■ **Your assignment**
In the text about The Knowledge Machine, what name does Strevens give to the methodological precept he uses to identify the essence of the Scientific Method?

■ **Text for analysis**

Breathtakingly bold and brilliant, sophisticated and searching, The Knowledge Machine is destined to become a classic account of the origins and structure of scientific inquiry.

Strevens demonstrates that an objective rule for weighing scientific evidence is impossible. Science, he writes, is driven by arguments “between people who have made up their minds and want to convert or at least confute their rivals. Opinion that runs hot-blooded ahead of established fact is the life force of scientific inquiry.” And scientists’ conclusions always rely on “auxiliary assumptions” about, for example, the functioning and calibration of measuring instruments (like the Brazilian astrographic telescope used by Arthur Eddington to “prove” that Einstein’s gravitational theory was more accurate than Newton’s) and the difficulty or impossibility of repeating observations and experiments. Auxiliary assumptions, about which opinions often differ widely, Strevens writes, are like “links in a chain leading from theory to evidence.”

To identify the essence of the Scientific Method, Strevens lays out a methodological precept he calls “the iron law of explanation.” Science’s “first commandment,” the iron law consists of a procedural agreement among scientists (entered into, consciously and unconsciously, amidst the wars between Catholics and Protestants in the 17th century) to confine their “attention to the production of exquisitely detailed empirical facts” and (in a manner that seems tolerant, prudent, and even civilized) away from unverifiable aesthetic, theological, psychological, or philosophical arguments.

Allowing no attempt to interpret the evidence in their official publications, this protocol does not so much resolve disputes as prolong them: After all, scientists can always identify another experiment to conduct. It channels “hope, anger, envy, ambition, resentment—all the fires fuming in the human heart—to one end: the production of empirical evidence.” The iron law provides a “special kind of objectivity," resulting from a consensus (a “Baconian convergence”) that emerges “from the tissue of uncertainty and dissent,” forming what Kuhn called a “paradigm,” that can be imposed on the scientific debate “without being upended by the essential subjectivity of scientific reasoning.” And it sets rules of the game that are fixed for all time.

■ **Extracted data**

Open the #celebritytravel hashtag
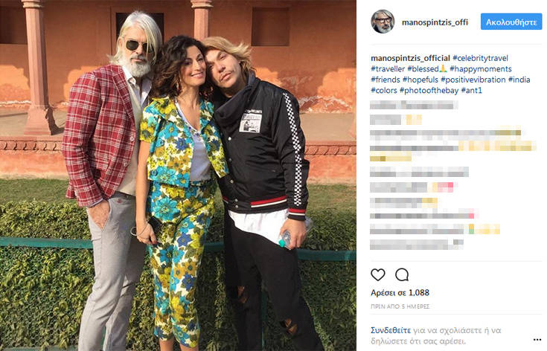The image size is (547, 351). point(480,58)
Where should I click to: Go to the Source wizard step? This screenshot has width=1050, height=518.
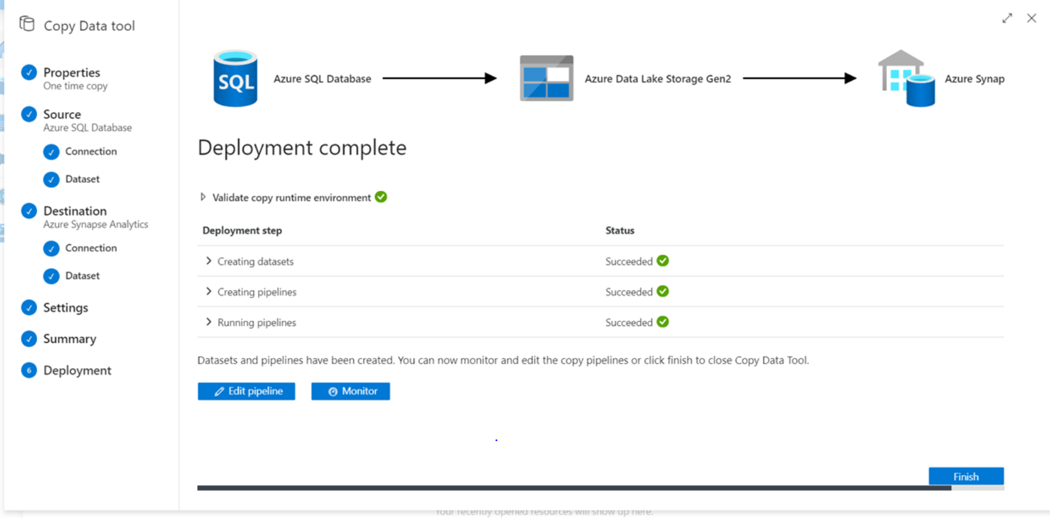62,115
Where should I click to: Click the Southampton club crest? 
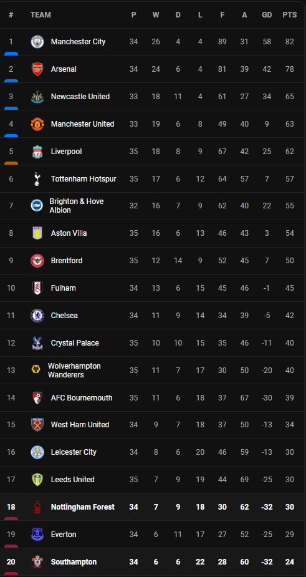click(37, 562)
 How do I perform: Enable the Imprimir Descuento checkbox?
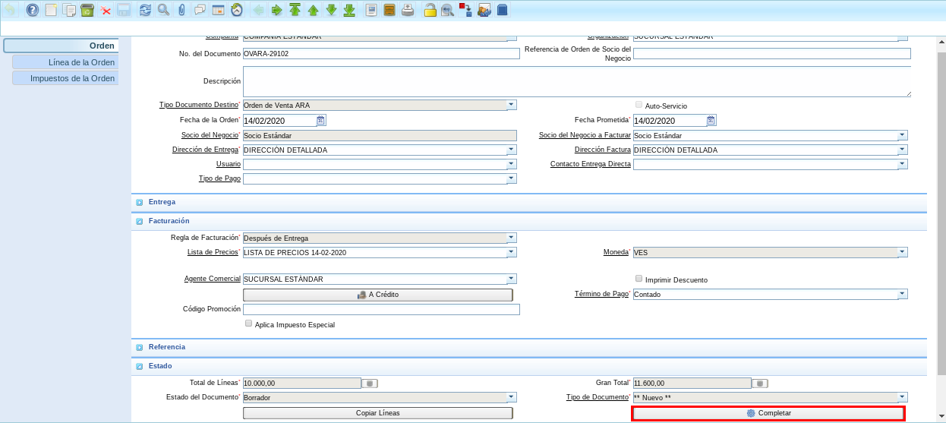tap(639, 279)
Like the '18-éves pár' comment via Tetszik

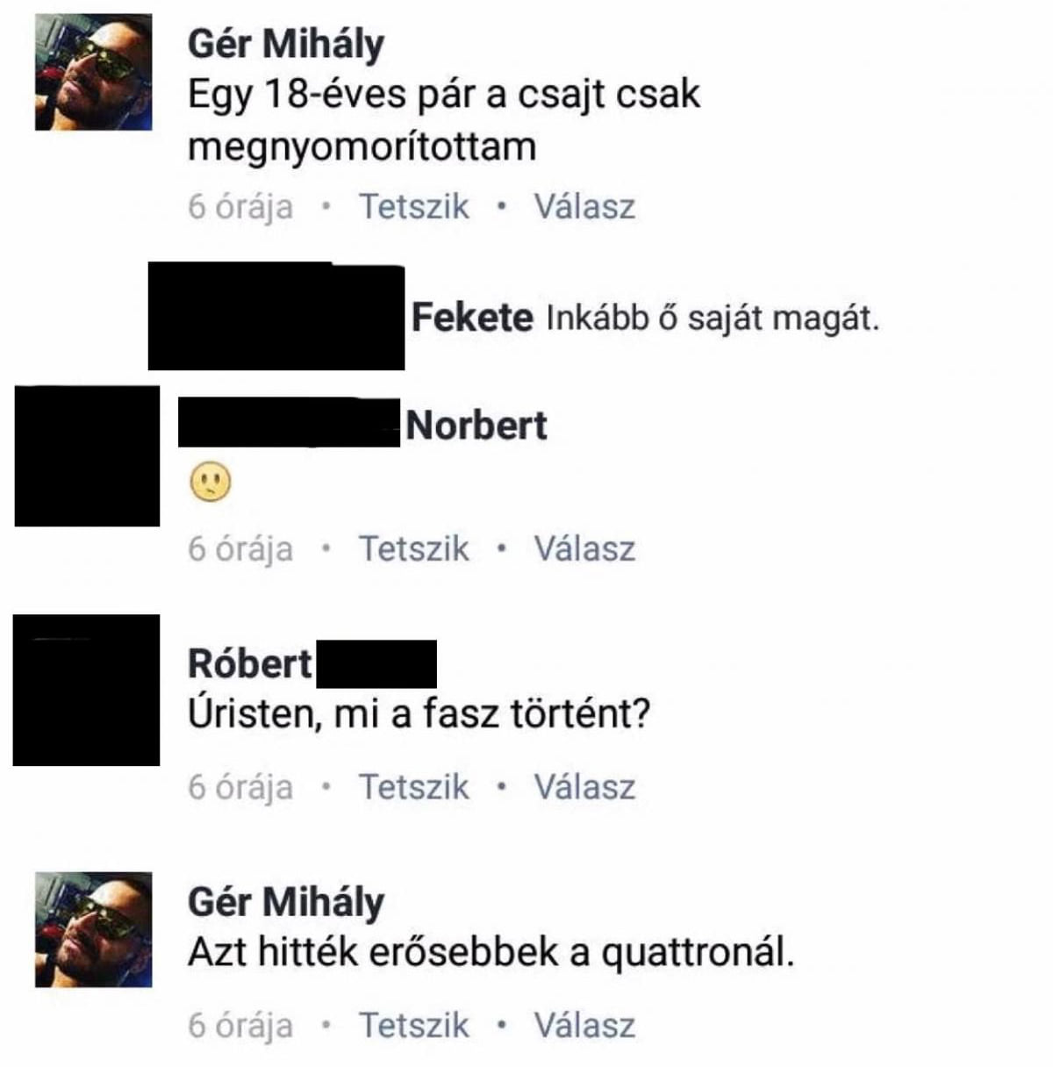(x=414, y=207)
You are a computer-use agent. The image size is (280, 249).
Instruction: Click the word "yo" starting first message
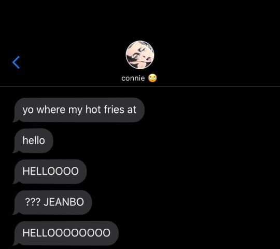(x=28, y=110)
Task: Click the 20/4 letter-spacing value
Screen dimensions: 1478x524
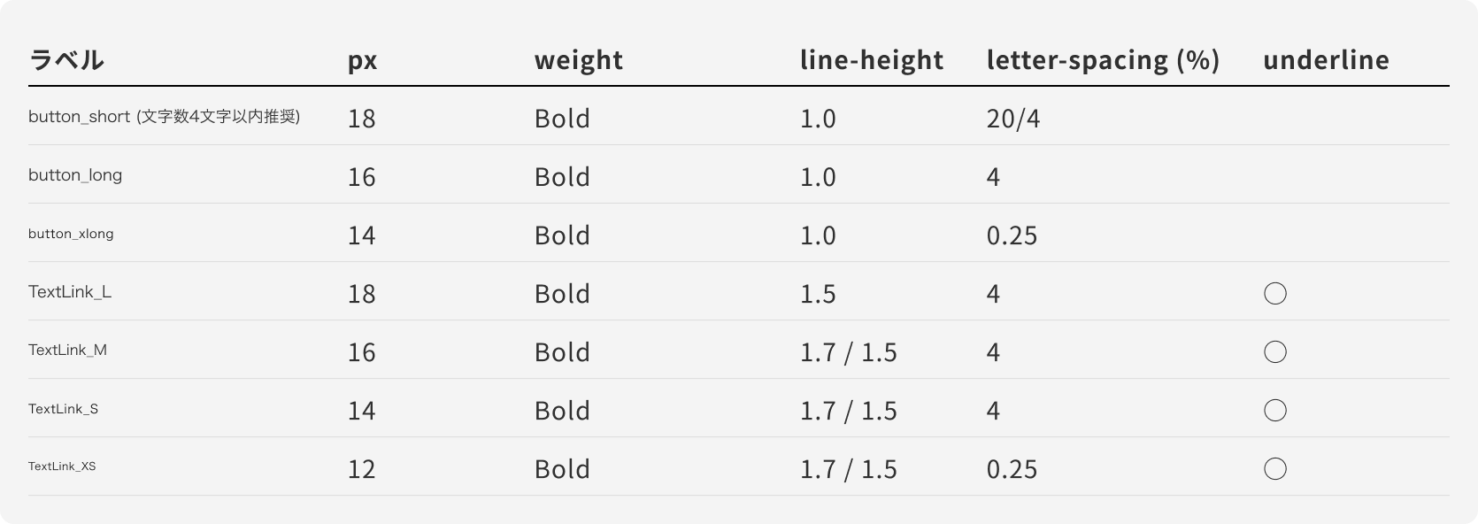Action: tap(1013, 119)
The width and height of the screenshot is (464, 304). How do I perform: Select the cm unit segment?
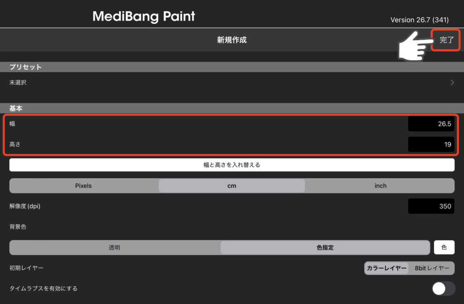coord(232,186)
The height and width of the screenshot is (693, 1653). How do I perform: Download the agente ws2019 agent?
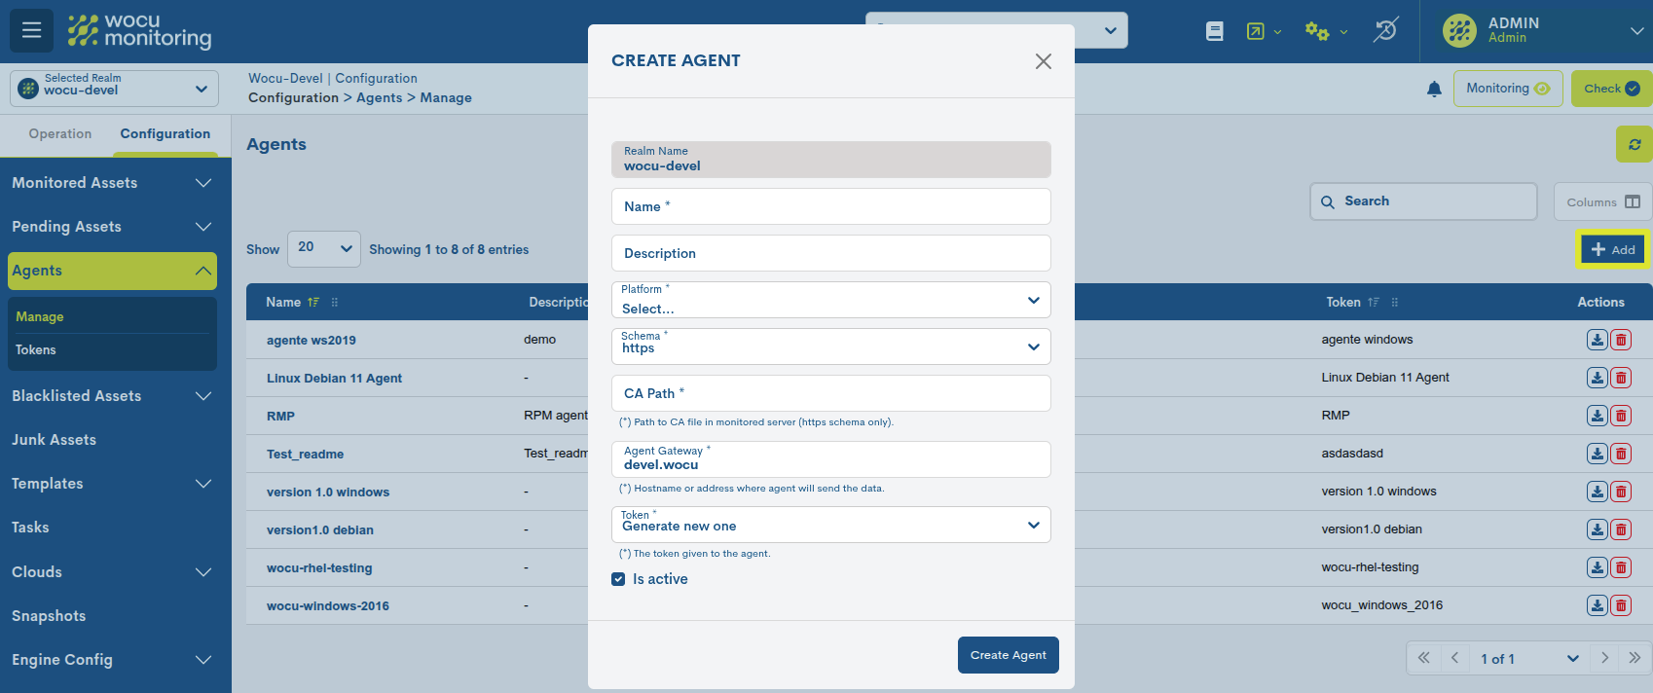(x=1597, y=340)
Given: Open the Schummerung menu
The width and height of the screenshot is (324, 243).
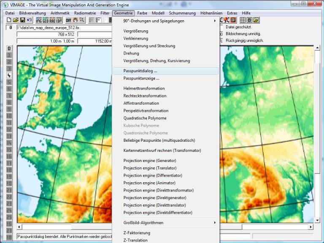Looking at the screenshot, I should (x=182, y=13).
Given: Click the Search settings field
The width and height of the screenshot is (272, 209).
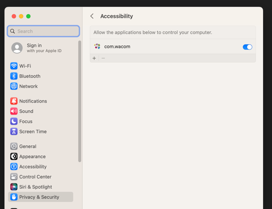Looking at the screenshot, I should tap(43, 31).
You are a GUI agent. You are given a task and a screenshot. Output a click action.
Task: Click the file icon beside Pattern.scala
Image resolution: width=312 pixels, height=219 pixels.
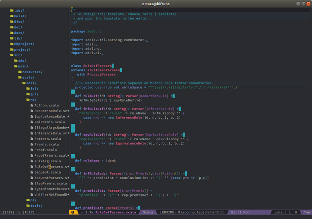click(32, 138)
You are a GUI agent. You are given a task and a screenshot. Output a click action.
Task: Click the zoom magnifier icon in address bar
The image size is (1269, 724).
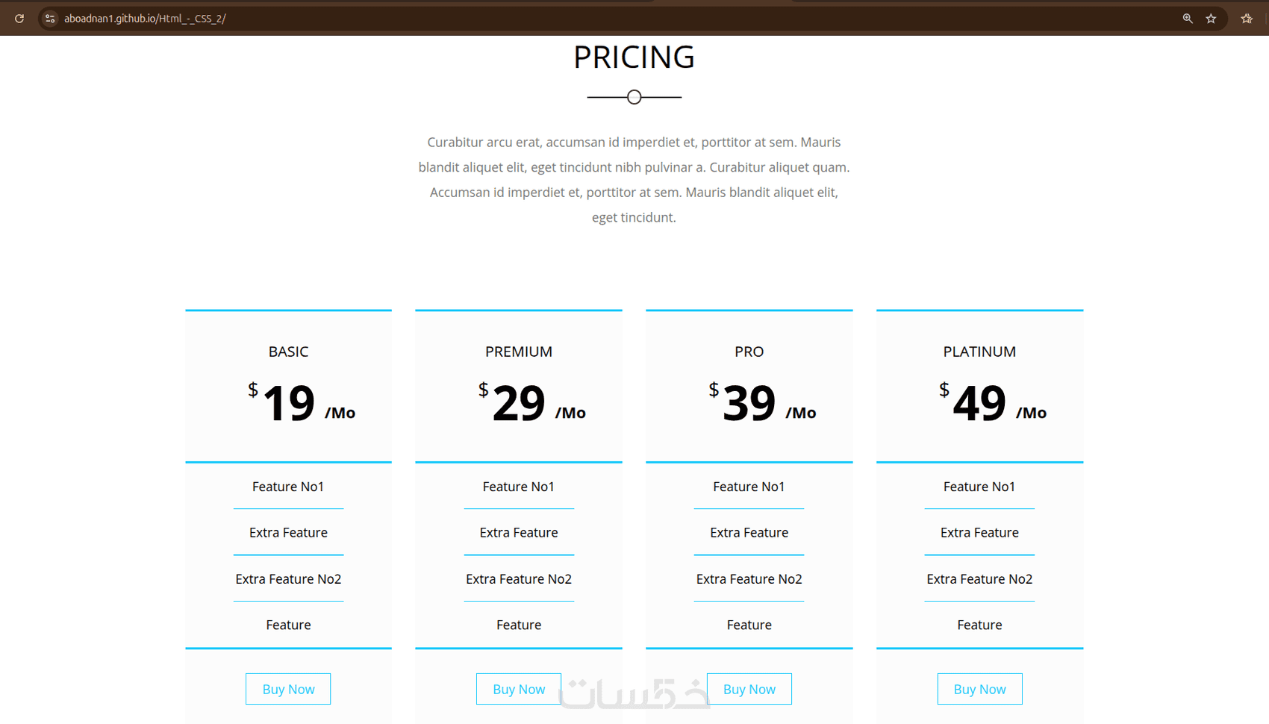(1187, 19)
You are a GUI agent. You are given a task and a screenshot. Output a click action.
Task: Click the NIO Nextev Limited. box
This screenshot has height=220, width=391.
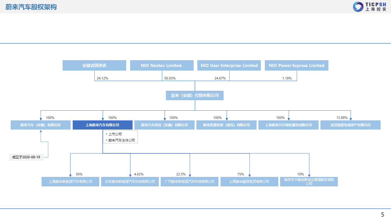162,65
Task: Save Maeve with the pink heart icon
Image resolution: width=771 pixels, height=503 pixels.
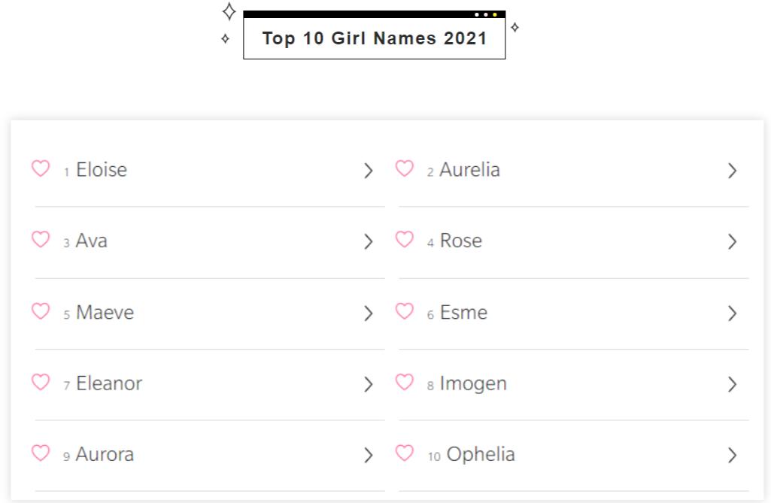Action: click(x=41, y=311)
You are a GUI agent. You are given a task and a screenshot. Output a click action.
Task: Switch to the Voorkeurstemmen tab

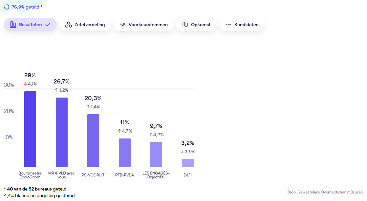pos(143,25)
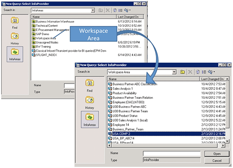Viewport: 233px width, 168px height.
Task: Click the scroll down arrow of the list
Action: 227,141
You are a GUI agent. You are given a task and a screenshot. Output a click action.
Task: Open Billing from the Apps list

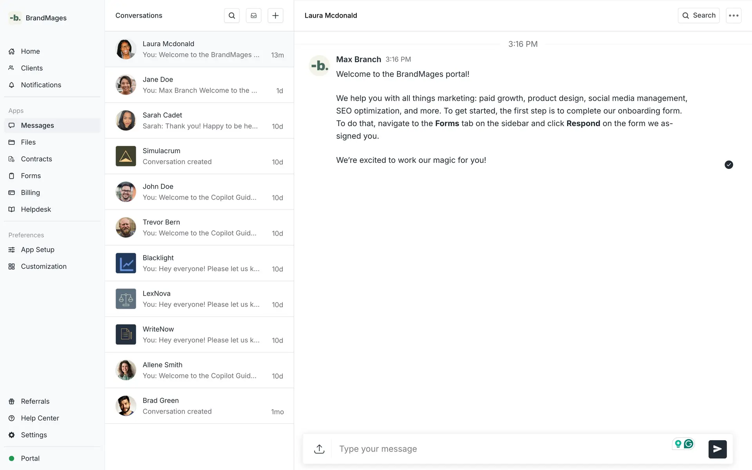click(x=30, y=192)
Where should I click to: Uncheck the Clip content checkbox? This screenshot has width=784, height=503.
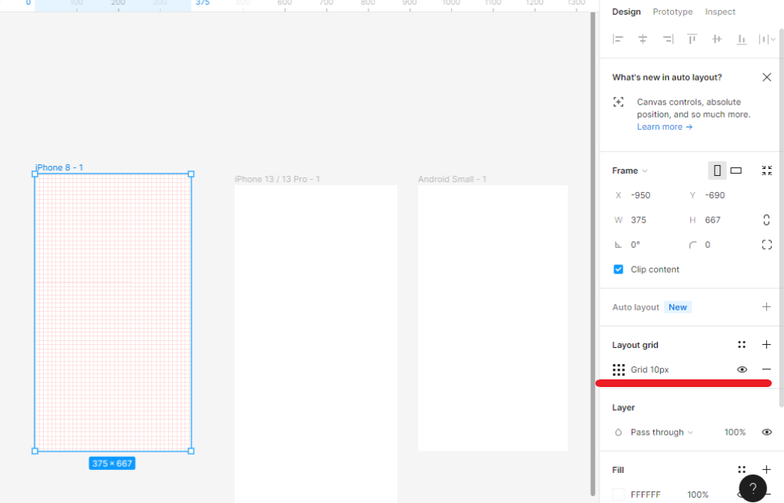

■ **Completed task**
He calls it "the iron law of explanation."